Summer 2016 SURE Research Symposium
Andy Dong Paravalvular Leak Closure: Percutaneous vs. Surgical Intervention John A. Wells IV, BS, Jose F. Condado, MD, MS, Andy Dong, Norihiko Kamioka, MD, Andrew Ritter, BS, Stamatios Lerakis, MD, James Stewart, MD, Bradley Leshnower, MD, Kreton Mavromatis, MD, Robert Guyton, MD, Chandan Devireddy, MD, Jessica Forcillo, MD, Ateet Patel, MD, Vinod Thourani, MD, Peter Block, MD, Vasilis Babaliaros, MD Data comparing the treatment of paravalvular leak (PVL) with percutaneous (PI) and surgical (SI) interventions are limited. We conducted a retrospective cohort study comparing baseline characteristics, procedural details, and 1-year survival in consecutive patients at our center who had PI or SI for ≼moderate PVL from 2007-16. The primary outcome was a composite of death, reintervention for PVL, or re-admission for CHF-related symptoms at 1 year. Of 119 patients, 57 had PI and 62 had SI. Differences in baseline characteristics were limited in that SI patients were younger, had more active endocarditis, and fewer urgent procedures than PI patients. There were no differences in the primary end-point or 1-year survival between groups. The PI group had shorter postoperative stay, shorter ICU stay, and fewer readmissions at 30 days. After adjusting for age, active endocarditis, and procedure urgency, there was still a similar risk of death at 1 year between groups and a trend toward reduced 30-day readmission in the PI group. To conclude, PI for PVL closure results in comparable 1-year survival to SI, but with less resource utilization and 30-day re-hospitalization, even after adjusting for differences in baseline characteristics. Newer percutaneous techniques for PVL closure are resulting in improved outcomes for these patients. These findings support the increased implementation of PI for PVL closure at US institutions.
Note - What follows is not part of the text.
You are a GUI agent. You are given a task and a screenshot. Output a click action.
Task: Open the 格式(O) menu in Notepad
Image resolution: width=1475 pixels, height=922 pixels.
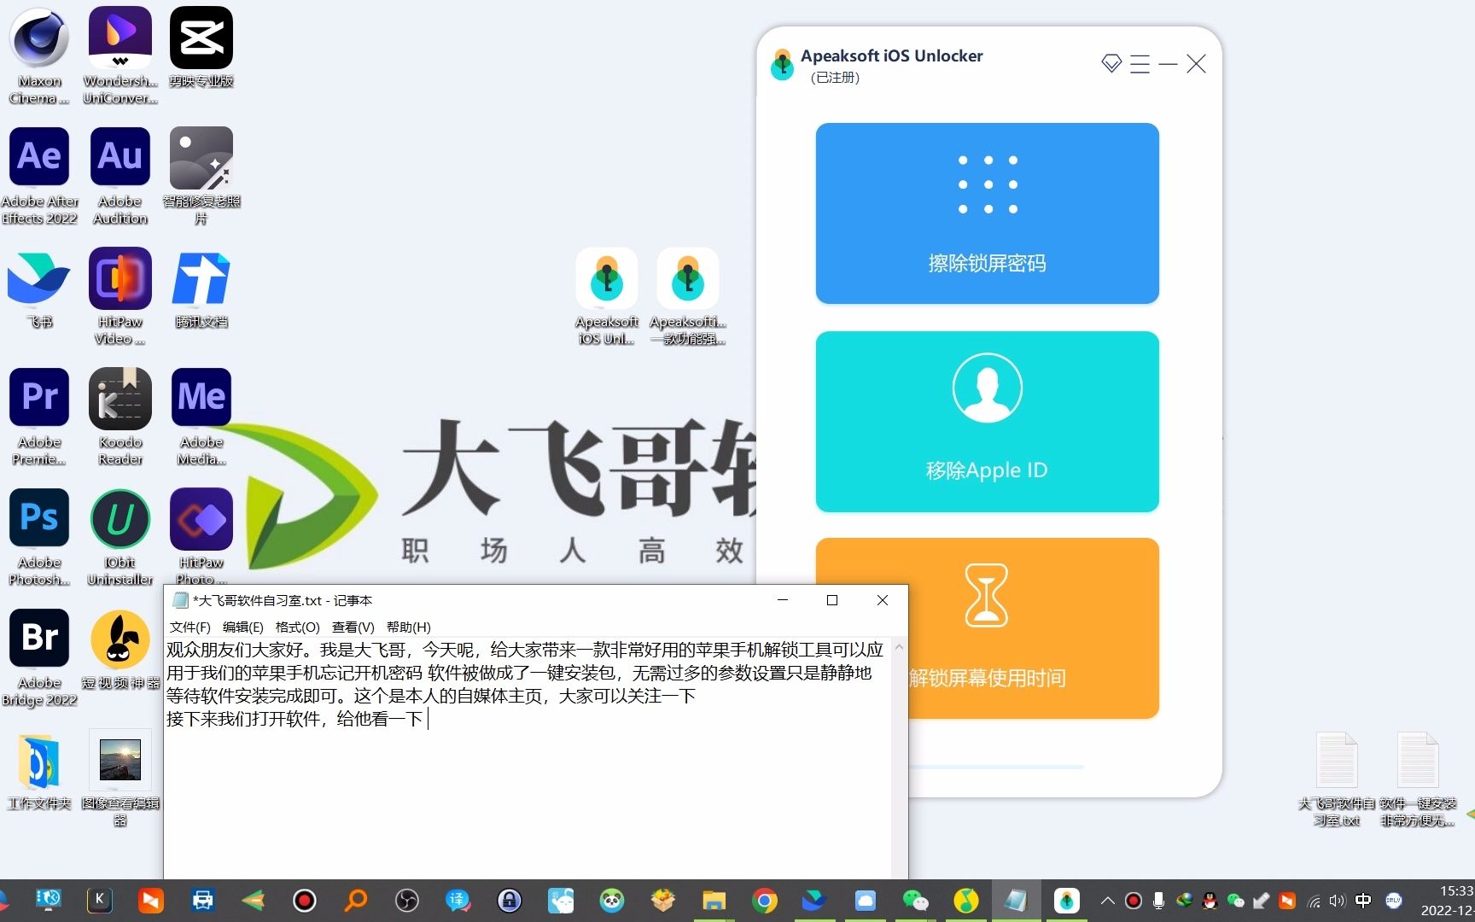(x=297, y=627)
Yijun Dong Quantifying biofilm formation of Sinorhizobia meliloti by measuring the diffusion coefficients of polystyrene beads in the microfluidic platforms Yijun Dong and Effrosyni Seitaridou, Ph.D., Department of Physics and Astronomy, Oxford College of Emory University, Oxford, Georgia A biofilm is a highly structured community of microbes that adheres to a surface and immerses in a self-produced polymeric matrix. Biofilms, such as dental plaques and catheter infections, interact extensively with human beings. In this study, the diffusion coefficient (D) of microspheres in bacterial communities was used as a parameter to quantify bacteria growth and biofilm development of five Sinorhizobia meliloti strains (the biofilm-forming strains Rm8530expR+, Rm8530exoY, Rm9034expG, and the non-biofilm forming strains Rm1021 and Rm9030-2expA1). The experiments were conducted in microfluidic platforms. As the bacterial colonies grew over a 4day period, the motion of the microspheres was recorded via fluorescence microscopy, and the diffusion coefficients were measured every 24 hours. It was found that each S. meliloti strain displayed a unique pattern of change in diffusion coefficient over time. For a given biofilm-forming strain, the diffusion coefficients depended on the environmental or morphological states of the bacterial community. Thus, the diffusion coefficient can be used to identify different S. meliloti strains, and for the biofilm-forming strains, the diffusion coefficient is also an indicator of the stage of biofilm formation.